**Problem description:**
Here are some records; copy every line that holds the word "marker".

**Data provided:**
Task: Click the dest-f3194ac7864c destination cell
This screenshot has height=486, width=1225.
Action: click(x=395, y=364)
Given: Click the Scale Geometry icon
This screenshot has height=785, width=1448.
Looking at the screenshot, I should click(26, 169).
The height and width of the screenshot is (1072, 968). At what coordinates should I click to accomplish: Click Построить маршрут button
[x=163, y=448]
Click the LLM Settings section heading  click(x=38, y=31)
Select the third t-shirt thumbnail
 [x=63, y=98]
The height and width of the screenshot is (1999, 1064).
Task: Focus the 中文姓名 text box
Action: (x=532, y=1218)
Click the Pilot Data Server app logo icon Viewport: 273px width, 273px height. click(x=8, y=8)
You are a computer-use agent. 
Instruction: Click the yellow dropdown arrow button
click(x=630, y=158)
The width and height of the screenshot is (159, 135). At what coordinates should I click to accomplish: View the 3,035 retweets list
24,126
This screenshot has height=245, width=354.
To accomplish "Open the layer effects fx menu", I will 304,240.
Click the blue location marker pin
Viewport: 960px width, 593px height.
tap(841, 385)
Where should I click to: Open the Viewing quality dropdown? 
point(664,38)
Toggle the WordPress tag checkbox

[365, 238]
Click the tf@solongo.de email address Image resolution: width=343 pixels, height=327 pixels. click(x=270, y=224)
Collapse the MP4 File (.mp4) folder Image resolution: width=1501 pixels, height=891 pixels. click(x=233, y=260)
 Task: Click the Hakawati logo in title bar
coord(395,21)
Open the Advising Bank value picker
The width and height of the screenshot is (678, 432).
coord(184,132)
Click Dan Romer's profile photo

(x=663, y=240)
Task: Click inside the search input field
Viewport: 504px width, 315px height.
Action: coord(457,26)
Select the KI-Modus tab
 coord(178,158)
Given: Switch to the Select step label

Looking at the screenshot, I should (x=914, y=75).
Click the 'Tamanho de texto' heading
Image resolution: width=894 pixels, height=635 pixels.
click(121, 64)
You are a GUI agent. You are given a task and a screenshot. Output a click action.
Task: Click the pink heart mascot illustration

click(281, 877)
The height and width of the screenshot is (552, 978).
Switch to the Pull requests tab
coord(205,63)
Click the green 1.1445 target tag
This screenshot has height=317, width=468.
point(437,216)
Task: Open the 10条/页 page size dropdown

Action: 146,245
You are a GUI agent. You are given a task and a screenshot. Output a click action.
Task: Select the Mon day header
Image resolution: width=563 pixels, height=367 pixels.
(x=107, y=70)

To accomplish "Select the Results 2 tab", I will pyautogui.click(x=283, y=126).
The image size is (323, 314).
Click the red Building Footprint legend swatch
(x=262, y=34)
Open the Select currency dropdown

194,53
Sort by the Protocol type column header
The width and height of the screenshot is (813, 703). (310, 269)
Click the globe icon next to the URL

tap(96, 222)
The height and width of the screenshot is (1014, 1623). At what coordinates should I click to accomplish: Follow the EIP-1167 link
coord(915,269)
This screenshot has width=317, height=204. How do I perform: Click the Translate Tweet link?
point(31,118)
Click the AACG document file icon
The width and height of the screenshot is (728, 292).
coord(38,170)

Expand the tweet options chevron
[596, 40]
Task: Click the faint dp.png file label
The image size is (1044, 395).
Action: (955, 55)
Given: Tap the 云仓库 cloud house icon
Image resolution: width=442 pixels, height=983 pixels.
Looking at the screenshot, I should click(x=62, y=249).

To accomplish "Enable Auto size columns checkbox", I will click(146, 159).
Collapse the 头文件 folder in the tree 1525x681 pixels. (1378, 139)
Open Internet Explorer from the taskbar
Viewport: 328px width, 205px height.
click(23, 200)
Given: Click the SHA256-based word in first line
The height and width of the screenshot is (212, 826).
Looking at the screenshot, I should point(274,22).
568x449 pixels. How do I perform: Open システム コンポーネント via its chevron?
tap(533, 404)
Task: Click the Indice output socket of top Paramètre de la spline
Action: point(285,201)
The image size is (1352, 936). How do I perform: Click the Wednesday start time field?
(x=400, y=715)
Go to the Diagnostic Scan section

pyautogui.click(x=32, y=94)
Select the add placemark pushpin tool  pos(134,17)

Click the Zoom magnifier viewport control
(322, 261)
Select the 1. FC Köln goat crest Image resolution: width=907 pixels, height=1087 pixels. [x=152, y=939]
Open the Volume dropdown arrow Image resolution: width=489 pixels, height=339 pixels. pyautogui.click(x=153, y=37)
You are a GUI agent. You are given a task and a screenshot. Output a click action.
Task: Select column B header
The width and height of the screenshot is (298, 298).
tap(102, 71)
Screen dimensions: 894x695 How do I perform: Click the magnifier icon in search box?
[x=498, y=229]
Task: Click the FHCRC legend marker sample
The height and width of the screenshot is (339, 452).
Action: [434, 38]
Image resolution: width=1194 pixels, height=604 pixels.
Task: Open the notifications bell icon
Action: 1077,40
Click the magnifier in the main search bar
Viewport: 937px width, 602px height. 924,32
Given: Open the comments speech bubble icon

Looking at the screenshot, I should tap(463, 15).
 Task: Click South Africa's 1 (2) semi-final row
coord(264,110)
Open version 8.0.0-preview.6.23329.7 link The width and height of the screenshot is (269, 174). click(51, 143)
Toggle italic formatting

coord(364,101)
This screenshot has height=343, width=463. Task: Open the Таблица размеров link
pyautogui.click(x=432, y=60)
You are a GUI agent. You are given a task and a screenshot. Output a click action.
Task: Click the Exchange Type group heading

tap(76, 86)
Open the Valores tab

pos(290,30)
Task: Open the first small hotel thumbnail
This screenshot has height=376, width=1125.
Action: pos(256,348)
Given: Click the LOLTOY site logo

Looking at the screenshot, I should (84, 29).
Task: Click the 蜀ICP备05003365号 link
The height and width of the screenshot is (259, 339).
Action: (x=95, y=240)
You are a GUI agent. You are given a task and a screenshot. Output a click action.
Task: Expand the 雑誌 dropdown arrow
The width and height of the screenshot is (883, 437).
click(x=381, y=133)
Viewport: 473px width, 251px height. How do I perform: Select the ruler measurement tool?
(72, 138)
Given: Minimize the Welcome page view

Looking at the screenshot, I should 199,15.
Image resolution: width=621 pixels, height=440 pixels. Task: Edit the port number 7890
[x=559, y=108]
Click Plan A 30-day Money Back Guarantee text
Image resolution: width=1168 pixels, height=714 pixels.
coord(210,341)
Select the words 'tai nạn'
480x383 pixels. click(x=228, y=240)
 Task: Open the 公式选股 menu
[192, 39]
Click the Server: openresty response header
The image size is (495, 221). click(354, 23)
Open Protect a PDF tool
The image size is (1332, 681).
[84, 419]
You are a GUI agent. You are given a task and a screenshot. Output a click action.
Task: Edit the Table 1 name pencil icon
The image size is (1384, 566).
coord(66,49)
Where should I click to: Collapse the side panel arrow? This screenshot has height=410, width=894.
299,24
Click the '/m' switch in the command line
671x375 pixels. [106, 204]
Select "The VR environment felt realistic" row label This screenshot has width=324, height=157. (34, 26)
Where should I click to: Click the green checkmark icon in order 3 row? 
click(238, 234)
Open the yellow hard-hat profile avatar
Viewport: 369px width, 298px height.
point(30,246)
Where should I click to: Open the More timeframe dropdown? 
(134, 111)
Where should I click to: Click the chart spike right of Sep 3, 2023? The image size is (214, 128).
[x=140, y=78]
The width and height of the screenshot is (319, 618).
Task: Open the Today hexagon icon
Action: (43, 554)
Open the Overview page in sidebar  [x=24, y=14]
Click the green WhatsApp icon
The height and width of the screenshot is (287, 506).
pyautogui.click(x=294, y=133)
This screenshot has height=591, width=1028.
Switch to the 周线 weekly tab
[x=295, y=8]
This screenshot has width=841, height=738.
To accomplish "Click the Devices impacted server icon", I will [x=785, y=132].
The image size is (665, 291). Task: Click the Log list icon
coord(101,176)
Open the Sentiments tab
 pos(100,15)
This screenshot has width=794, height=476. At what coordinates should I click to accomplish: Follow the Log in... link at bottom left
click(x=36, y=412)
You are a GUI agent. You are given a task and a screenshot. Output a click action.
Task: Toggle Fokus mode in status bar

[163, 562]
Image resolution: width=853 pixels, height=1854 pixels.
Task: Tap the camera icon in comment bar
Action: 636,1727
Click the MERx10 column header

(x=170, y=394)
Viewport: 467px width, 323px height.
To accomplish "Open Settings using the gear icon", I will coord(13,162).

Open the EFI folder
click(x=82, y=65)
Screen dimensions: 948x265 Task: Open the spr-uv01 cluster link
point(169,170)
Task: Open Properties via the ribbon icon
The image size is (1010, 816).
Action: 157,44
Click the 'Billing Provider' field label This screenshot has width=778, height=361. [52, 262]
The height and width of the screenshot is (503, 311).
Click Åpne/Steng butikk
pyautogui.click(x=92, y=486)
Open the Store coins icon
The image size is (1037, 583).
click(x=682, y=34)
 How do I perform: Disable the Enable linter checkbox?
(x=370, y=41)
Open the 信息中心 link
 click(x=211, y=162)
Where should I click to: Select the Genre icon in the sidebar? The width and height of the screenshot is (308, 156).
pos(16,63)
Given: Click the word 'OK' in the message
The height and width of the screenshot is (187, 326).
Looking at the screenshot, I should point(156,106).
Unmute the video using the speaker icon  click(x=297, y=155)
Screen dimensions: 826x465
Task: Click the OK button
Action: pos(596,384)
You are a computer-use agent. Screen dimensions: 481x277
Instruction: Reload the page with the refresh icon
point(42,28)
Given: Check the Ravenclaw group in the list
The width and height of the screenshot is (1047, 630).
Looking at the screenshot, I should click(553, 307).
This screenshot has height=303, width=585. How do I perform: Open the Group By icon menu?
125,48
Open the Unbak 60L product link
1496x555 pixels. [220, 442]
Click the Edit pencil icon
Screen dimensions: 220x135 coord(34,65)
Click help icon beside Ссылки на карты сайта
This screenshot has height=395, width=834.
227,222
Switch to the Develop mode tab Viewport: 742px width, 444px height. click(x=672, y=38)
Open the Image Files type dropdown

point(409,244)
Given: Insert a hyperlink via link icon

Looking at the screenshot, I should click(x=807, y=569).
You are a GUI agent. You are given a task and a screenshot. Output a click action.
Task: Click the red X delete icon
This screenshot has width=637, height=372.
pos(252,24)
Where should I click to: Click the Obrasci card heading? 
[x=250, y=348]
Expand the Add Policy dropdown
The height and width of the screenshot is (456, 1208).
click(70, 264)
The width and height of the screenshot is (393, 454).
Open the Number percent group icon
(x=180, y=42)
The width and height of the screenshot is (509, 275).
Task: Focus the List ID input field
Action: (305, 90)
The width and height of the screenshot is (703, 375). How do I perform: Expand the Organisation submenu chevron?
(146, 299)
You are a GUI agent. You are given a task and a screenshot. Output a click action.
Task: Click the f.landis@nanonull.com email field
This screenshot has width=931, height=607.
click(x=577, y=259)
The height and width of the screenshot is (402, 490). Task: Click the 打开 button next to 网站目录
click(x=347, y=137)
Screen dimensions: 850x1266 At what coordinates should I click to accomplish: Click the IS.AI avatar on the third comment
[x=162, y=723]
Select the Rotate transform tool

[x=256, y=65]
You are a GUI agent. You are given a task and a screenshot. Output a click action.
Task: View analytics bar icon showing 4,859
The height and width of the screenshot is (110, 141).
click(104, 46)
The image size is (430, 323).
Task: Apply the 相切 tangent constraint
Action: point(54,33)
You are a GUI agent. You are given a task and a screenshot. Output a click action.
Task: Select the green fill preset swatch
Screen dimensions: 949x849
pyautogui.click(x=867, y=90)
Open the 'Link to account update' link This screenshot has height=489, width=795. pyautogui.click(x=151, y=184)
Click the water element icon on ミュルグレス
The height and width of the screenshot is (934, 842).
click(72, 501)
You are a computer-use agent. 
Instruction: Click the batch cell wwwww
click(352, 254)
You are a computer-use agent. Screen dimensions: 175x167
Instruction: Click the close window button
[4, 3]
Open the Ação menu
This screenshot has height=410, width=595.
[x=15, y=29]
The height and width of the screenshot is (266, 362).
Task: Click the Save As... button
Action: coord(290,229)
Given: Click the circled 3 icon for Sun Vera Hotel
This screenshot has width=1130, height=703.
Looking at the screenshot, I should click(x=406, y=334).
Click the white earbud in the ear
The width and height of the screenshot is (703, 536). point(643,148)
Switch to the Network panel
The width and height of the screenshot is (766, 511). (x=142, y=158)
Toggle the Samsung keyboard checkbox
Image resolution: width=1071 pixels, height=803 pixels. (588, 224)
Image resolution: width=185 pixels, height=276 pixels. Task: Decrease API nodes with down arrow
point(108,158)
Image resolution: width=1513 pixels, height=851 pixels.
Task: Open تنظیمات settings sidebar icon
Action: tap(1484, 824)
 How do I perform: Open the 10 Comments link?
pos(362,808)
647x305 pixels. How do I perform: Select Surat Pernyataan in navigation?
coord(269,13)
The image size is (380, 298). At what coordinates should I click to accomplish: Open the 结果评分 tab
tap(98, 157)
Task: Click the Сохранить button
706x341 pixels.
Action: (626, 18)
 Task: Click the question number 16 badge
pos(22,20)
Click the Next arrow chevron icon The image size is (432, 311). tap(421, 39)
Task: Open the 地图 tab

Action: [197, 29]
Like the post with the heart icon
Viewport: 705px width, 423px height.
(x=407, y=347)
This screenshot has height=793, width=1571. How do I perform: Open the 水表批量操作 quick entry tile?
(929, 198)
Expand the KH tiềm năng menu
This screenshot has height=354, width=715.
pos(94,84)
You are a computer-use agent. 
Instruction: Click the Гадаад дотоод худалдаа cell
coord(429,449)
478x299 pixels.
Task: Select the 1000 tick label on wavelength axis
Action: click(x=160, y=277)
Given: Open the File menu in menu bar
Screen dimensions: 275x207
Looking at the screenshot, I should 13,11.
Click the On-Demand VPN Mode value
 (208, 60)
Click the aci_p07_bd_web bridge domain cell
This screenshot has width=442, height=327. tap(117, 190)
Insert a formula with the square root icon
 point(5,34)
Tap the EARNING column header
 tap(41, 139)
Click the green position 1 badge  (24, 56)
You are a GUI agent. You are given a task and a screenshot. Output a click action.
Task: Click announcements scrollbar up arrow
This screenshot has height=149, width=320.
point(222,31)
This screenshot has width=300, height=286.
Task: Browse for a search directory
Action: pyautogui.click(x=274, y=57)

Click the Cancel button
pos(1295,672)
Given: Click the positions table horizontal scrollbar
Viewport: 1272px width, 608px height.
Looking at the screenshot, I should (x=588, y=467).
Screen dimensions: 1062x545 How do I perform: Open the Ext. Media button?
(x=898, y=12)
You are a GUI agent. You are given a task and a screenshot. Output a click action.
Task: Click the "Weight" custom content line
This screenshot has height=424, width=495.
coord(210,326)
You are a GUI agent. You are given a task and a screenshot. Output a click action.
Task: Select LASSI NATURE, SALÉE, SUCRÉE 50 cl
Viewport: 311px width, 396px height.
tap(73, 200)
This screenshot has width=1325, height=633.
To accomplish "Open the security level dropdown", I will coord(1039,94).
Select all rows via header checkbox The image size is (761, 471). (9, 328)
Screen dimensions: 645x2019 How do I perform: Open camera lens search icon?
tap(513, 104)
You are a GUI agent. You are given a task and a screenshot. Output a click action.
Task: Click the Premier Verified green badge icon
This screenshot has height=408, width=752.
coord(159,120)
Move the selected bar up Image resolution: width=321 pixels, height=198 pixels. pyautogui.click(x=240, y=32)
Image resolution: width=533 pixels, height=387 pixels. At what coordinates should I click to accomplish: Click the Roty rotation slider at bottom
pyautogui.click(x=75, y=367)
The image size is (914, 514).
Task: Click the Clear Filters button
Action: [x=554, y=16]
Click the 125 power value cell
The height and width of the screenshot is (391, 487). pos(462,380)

**Response to the exercise:**
Click the blue location marker pin
Task: Click the FHCRC legend marker sample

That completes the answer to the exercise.